**Prompt 1**
Summarize the Statue of Liberty passage in two sentences.
**Prompt 2**
Reproduce, word for word, the stretch of the Statue of Liberty passage from "In 1984, the Statue of" through "Virginia and Monticello.".

-- Begin Given passage --

In 1984, the Statue of Liberty was added to the United Nations Educational, Scientific and Cultural Organization's list of World Heritage Sites. It is one of only four surviving man-made sites in the United States to be named as such, the others being Independence Hall, Pueblo de Taos, and the combined site of the University of Virginia and Monticello.
Liberty Centennial
In 1984, the statue was closed so that a $62 million renovation could be performed for the statue's centennial. Workers erected scaffolding around the statue, obscuring it from public view until the rededication on July 4, 1986. Inside work began with workers using liquid nitrogen to remove seven layers of paint applied to the interior of the copper skin over the decades. That left two layers of tar originally applied to plug leaks and prevent corrosion. Blasting with baking soda removed the tar without further damaging the copper. Larger holes in the copper skin had edges smoothed then mated with new copper patches.
Each of the 1,350 shaped iron ribs backing the skin had to be removed and replaced. The iron had experienced galvanic corrosion wherever it contacted the copper skin, losing up to 50% of its thickness. Bartholdi had anticipated the problem and used an asbestos/pitch combination to separate the metals, but the insulation had worn away decades before. New bars of stainless steel bent into matching shapes replaced the iron bars, with Teflon film separating them from the skin for further insulation and friction reduction.
The internal structure of the upraised right arm was reworked. The statue was erected with the arm offset 18" (0.46m) to the right and forward of Eiffel's central frame, while the head was offset 24" (0.61m) to the left, which compromised the framework. Theory held that Bartholdi made the modification without Eiffel's involvement after seeing the arm and head were too close. Engineers considered reinforcements made in 1932 insufficient and added diagonal bracing in 1984 and 1986 to make the arm structurally sound.

-- End Given passage --
-- Begin Recorded information --

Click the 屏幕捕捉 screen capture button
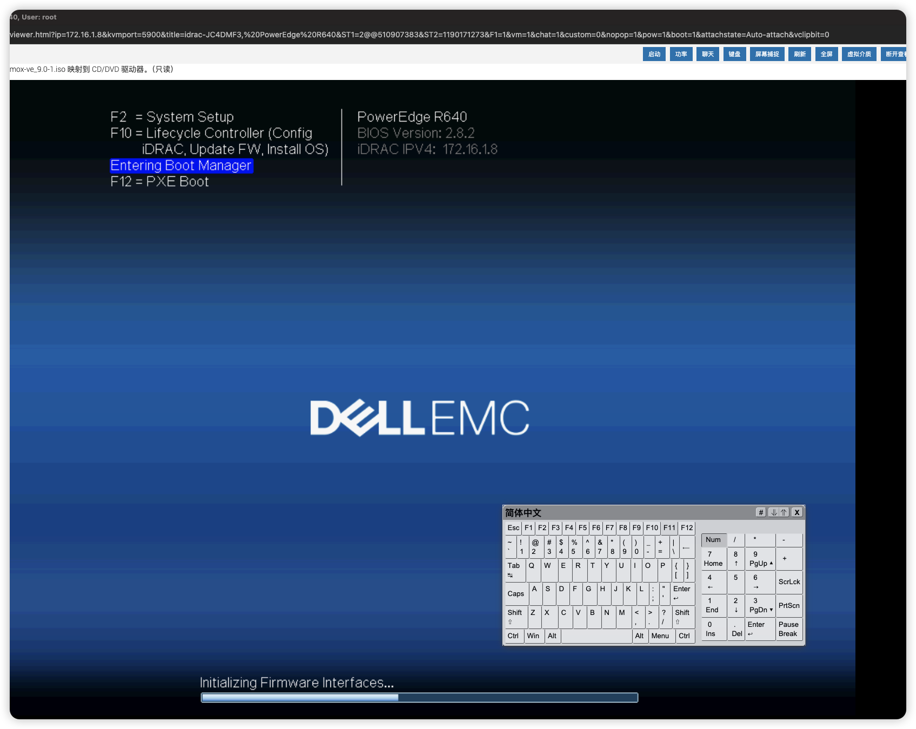The height and width of the screenshot is (729, 916). (767, 54)

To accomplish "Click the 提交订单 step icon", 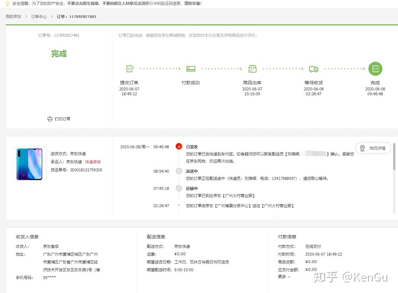I will click(130, 69).
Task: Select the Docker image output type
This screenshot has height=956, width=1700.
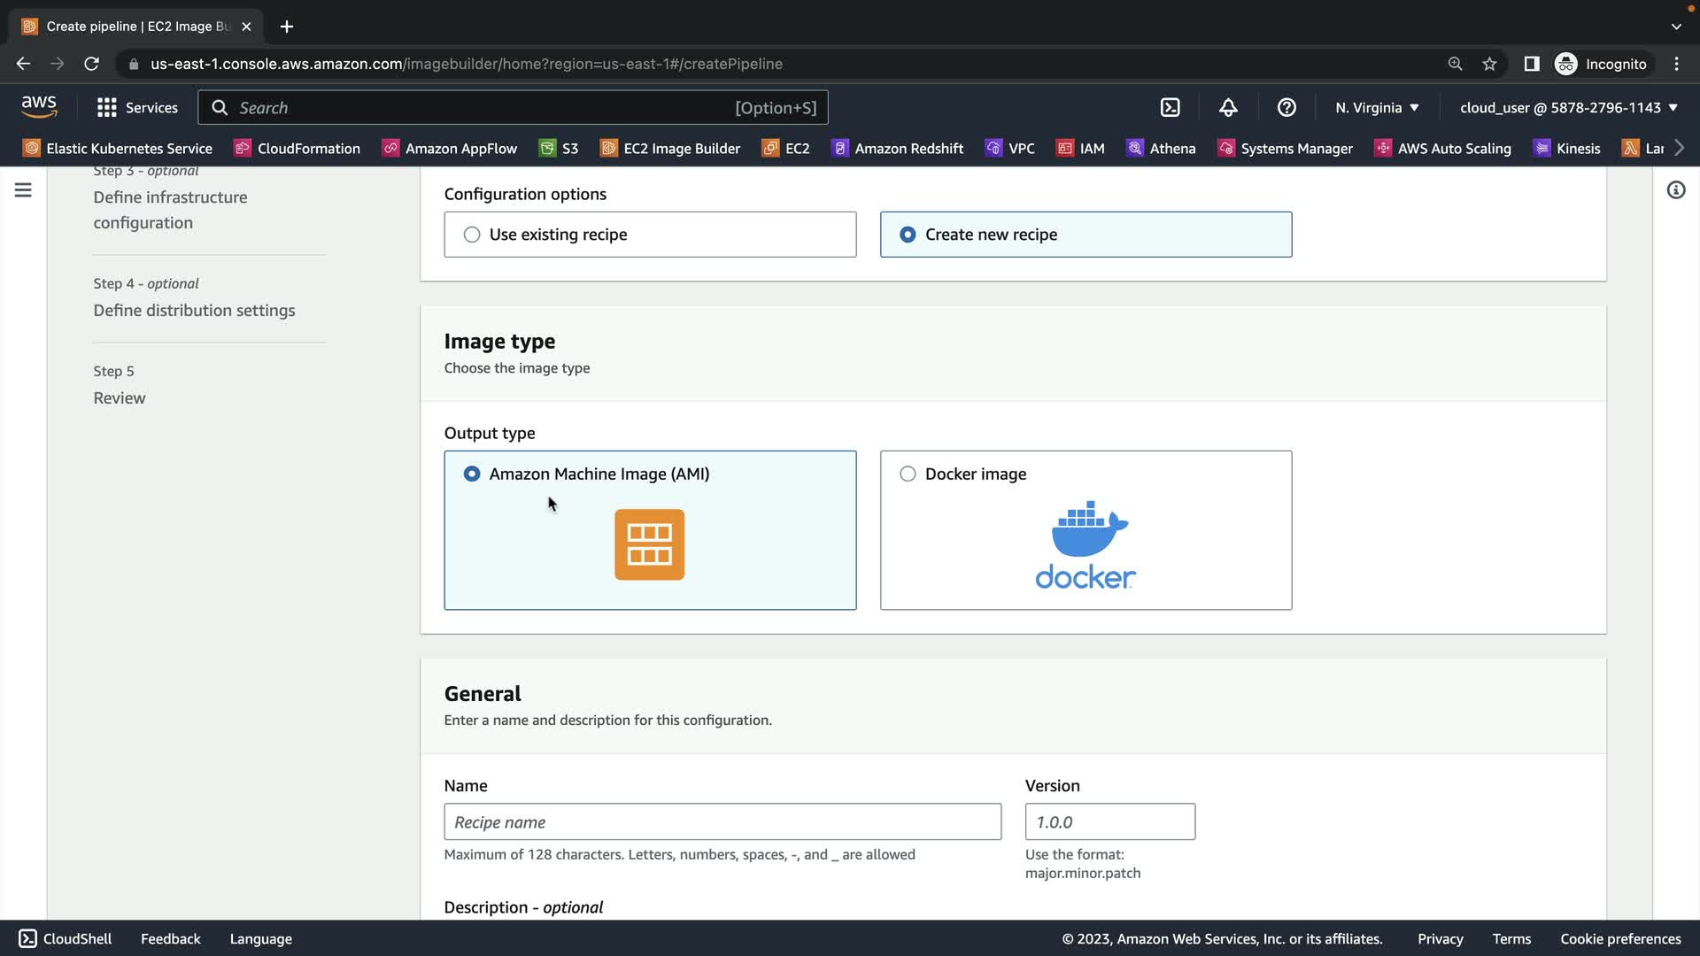Action: [x=908, y=474]
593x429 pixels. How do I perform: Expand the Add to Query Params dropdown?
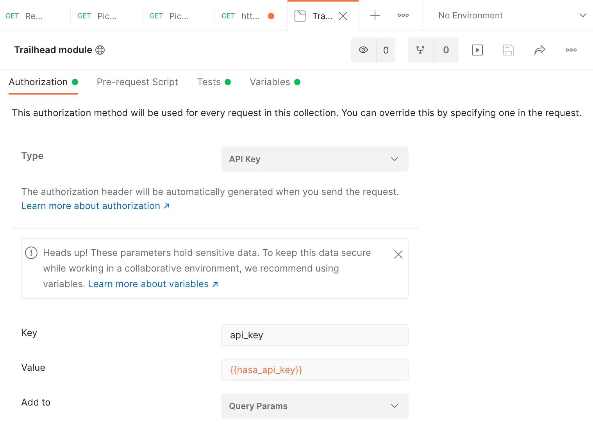click(314, 406)
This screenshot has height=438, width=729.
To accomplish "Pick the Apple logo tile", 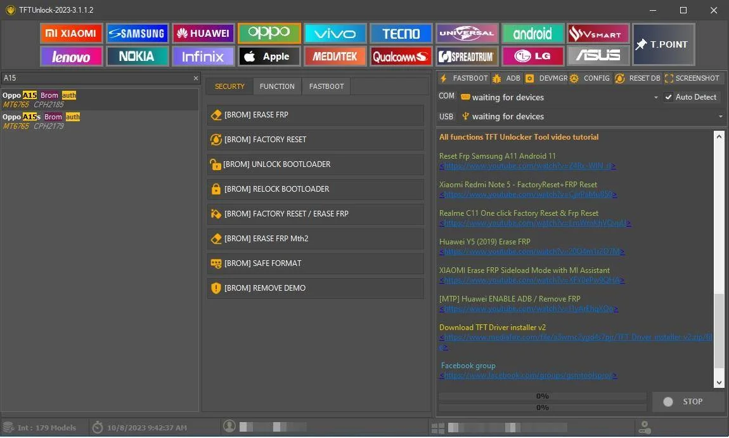I will click(x=269, y=56).
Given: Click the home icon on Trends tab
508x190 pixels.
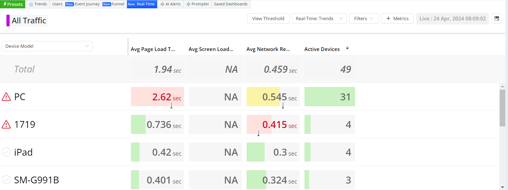Looking at the screenshot, I should point(31,4).
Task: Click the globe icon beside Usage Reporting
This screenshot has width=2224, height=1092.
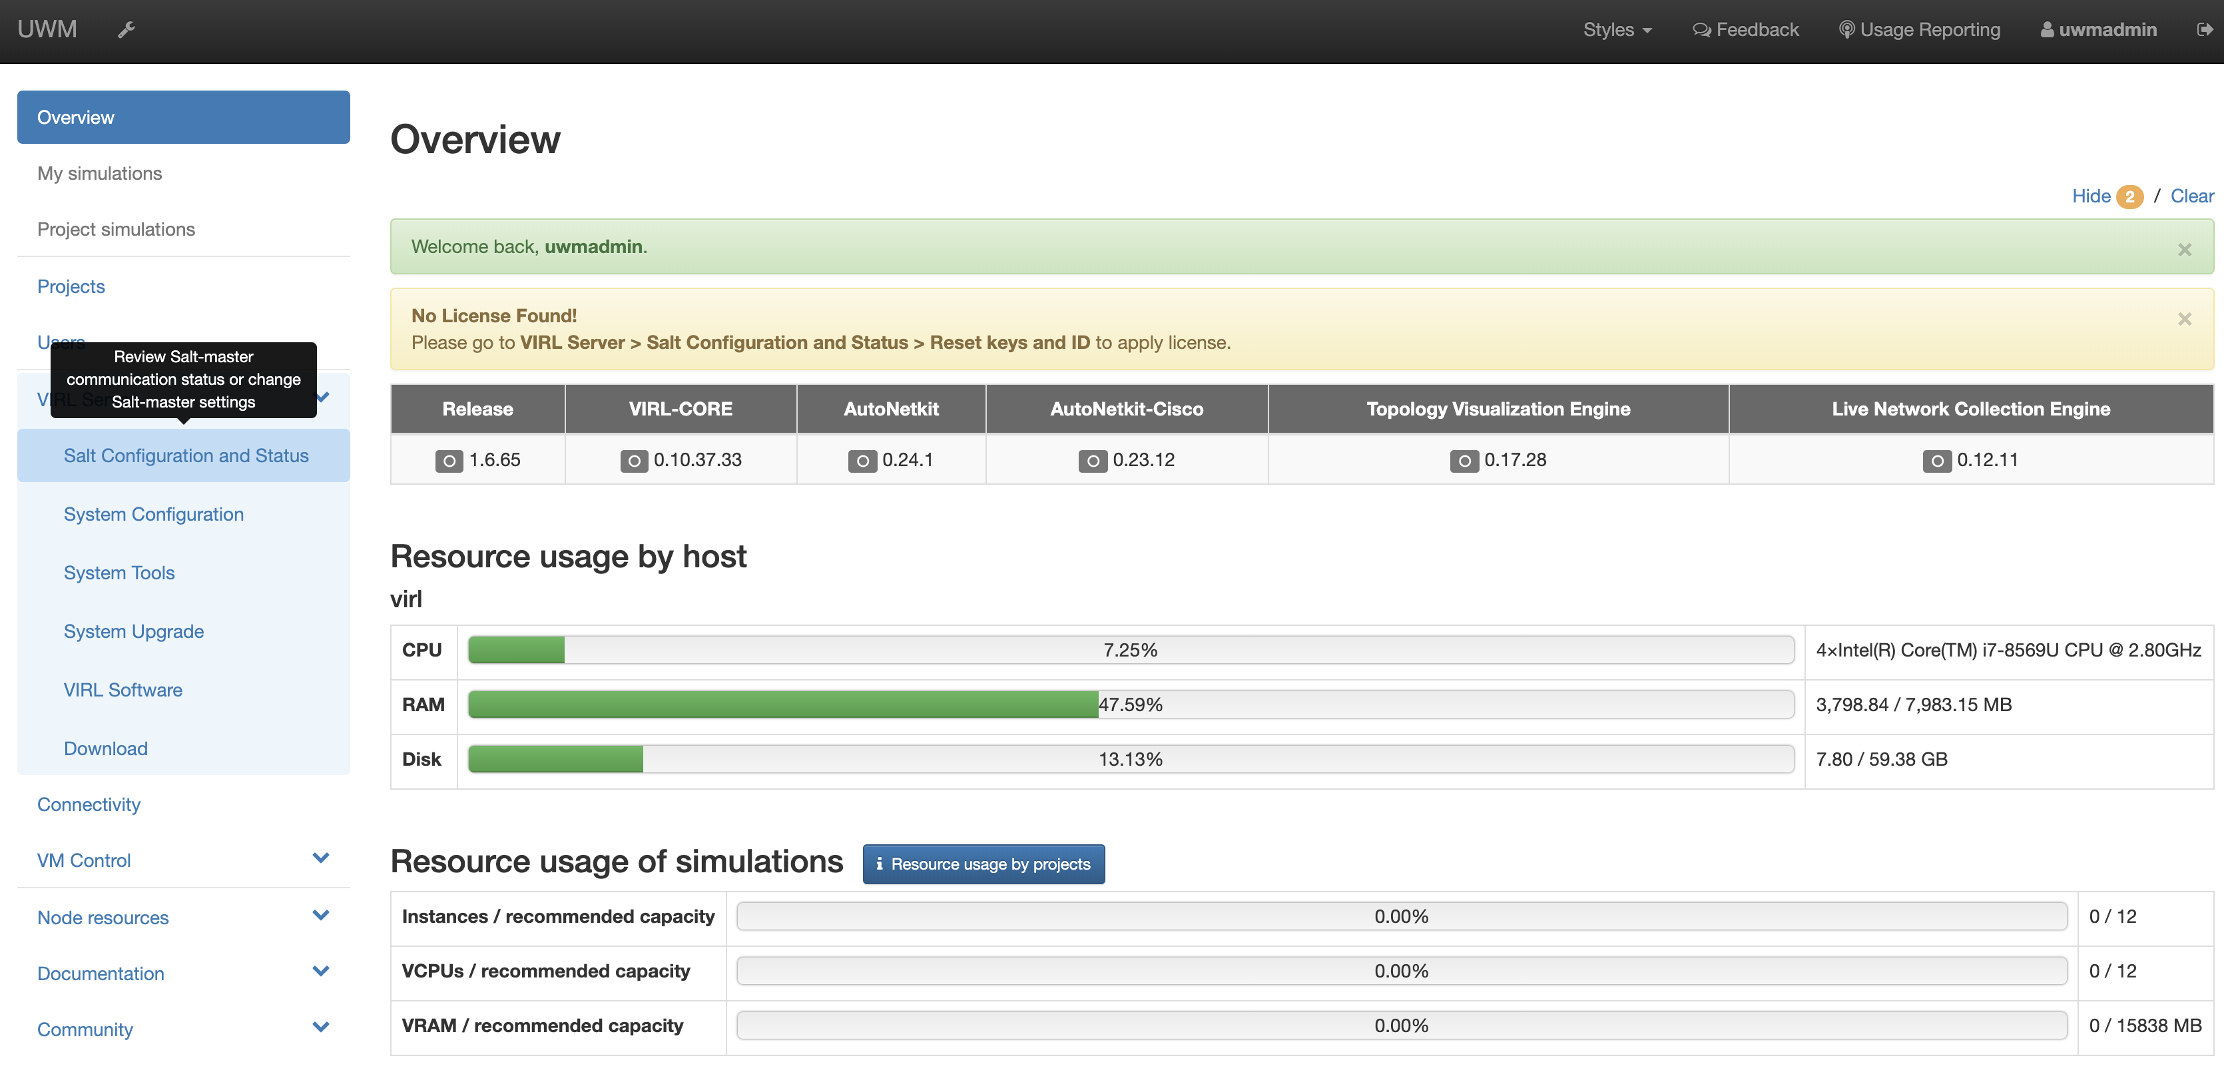Action: (1846, 28)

-- End Recorded information --

**Full response 1**
The Statue of Liberty was added to the list of World Heritage Sites in 1984, the same year it closed for a $62 million renovation for its centennial, with scaffolding hiding it from public view until its rededication on July 4, 1986. Workers stripped paint and tar from the copper skin, patched larger holes with new copper, replaced all 1,350 corroded iron ribs with stainless steel bars insulated by Teflon film, and added diagonal bracing to make the upraised right arm structurally sound.

**Full response 2**
In 1984, the Statue of Liberty was added to the United Nations Educational, Scientific and Cultural Organization's list of World Heritage Sites. It is one of only four surviving man-made sites in the United States to be named as such, the others being Independence Hall, Pueblo de Taos, and the combined site of the University of Virginia and Monticello.